+++ Document +++
France | France, Cour administrative d'appel de Nancy, 3ème chambre - formation à 3, 18 juin 2015, 14NC00665


Vu la procédure suivante :

Procédure contentieuse antérieure :

M. D... B..., dans le dernier état de ses écritures, a demandé au tribunal administratif de Strasbourg, à titre principal, d'ordonner une nouvelle expertise et, à titre subsidiaire, de condamner solidairement la commune de Garrebourg et la commune de Saint-Louis à lui verser la somme de 121 815 euros hors taxes en réparation des préjudices qu'il subit à la suite des travaux de reconstruction d'un pont sur la rivière Zorn.

Par un jugement n° 0602589 du 20 février 2014, le tribunal administratif de

Strasbourg a limité à la somme de 3 333 euros l'indemnité au versement de laque...

Vu la procédure suivante :

Procédure contentieuse antérieure :

M. D... B..., dans le dernier état de ses écritures, a demandé au tribunal administratif de Strasbourg, à titre principal, d'ordonner une nouvelle expertise et, à titre subsidiaire, de condamner solidairement la commune de Garrebourg et la commune de Saint-Louis à lui verser la somme de 121 815 euros hors taxes en réparation des préjudices qu'il subit à la suite des travaux de reconstruction d'un pont sur la rivière Zorn.

Par un jugement n° 0602589 du 20 février 2014, le tribunal administratif de Strasbourg a limité à la somme de 3 333 euros l'indemnité au versement de laquelle il a solidairement condamné les communes de Garrebourg et de Saint-Louis en réparation des préjudices subis par M.B....
+++ Données enregistrées +++
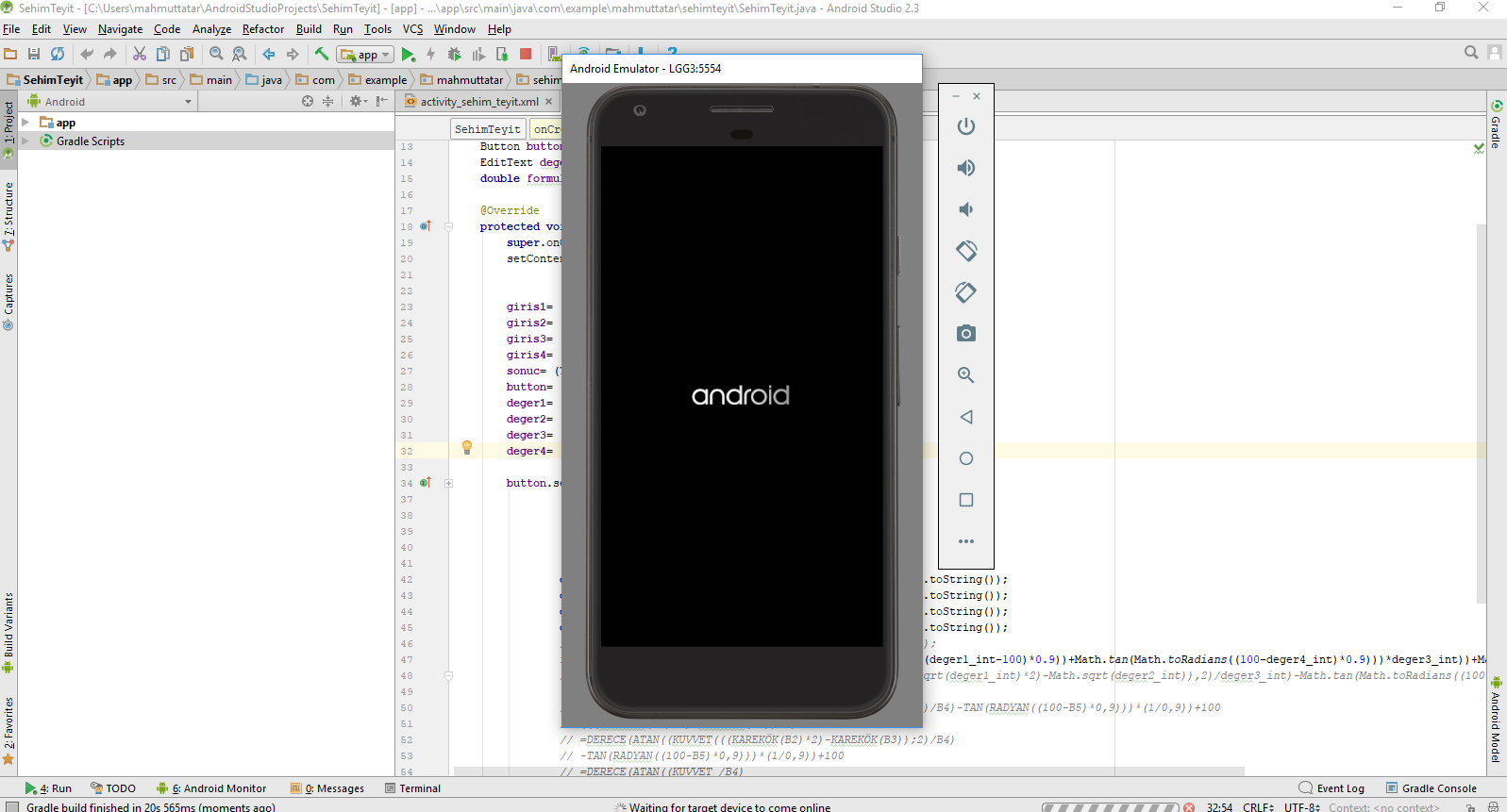Screen dimensions: 1507x812
Task: Click the Make Project hammer icon
Action: [322, 55]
+++
:: Exercice court A ::
Selon la décision, à quelle somme le tribunal administratif de Strasbourg a-t-il limité l'indemnité dans son jugement du 20 février 2014 ?
:: Exercice court B ::
Relevez tous les noms géographiques (pays, villes, communes, cours d'eau) cités dans la décision.
:: Exercice court C ::
Prolongez la décision de la cour administrative d'appel de Nancy à partir de son dernier passage.
Les données constituent un ensemble distinct de la décision.

:: Corrigé A ::
À 3 333 euros.

:: Corrigé B ::
France, Nancy, Strasbourg, Garrebourg, Saint-Louis, Zorn.

:: Corrigé C ::
Procédure devant la cour :

Par une requête enregistrée le 17 avril 2014, et un mémoire en réplique enregistré le 11 mai 2015, M. B..., représenté par MeC..., demande à la cour, dans le dernier état de ses écritures :

1°) de réformer ce jugement du tribunal administratif de Strasbourg du 20 février 2014 ;

2°) à titre principal, de condamner solidairement la commune de Garrebourg et la commune de Saint-Louis à lui verser la somme de 200 396,16 euros en réparation de ses préjudices matériels, la somme de 5 000 euros en réparation de son préjudice de jouissance et la somme de 20 000 euros en réparation des troubles dans ses conditions d'existence et de son préjudice moral, ces sommes étant assorties des intérêts à compter du 2 juin 2006 et de la capitalisation de ces intérêts ;

3°) à titre subsidiaire, d'ordonner une nouvelle expertise aux fins de déterminer l'étendue de ses préjudices ;

4°) de mettre à la charge des communes de Garrebourg et de Saint-Louis la somme de 2 000 euros sur le fondement de l'article L. 761-1 du code de justice administrative.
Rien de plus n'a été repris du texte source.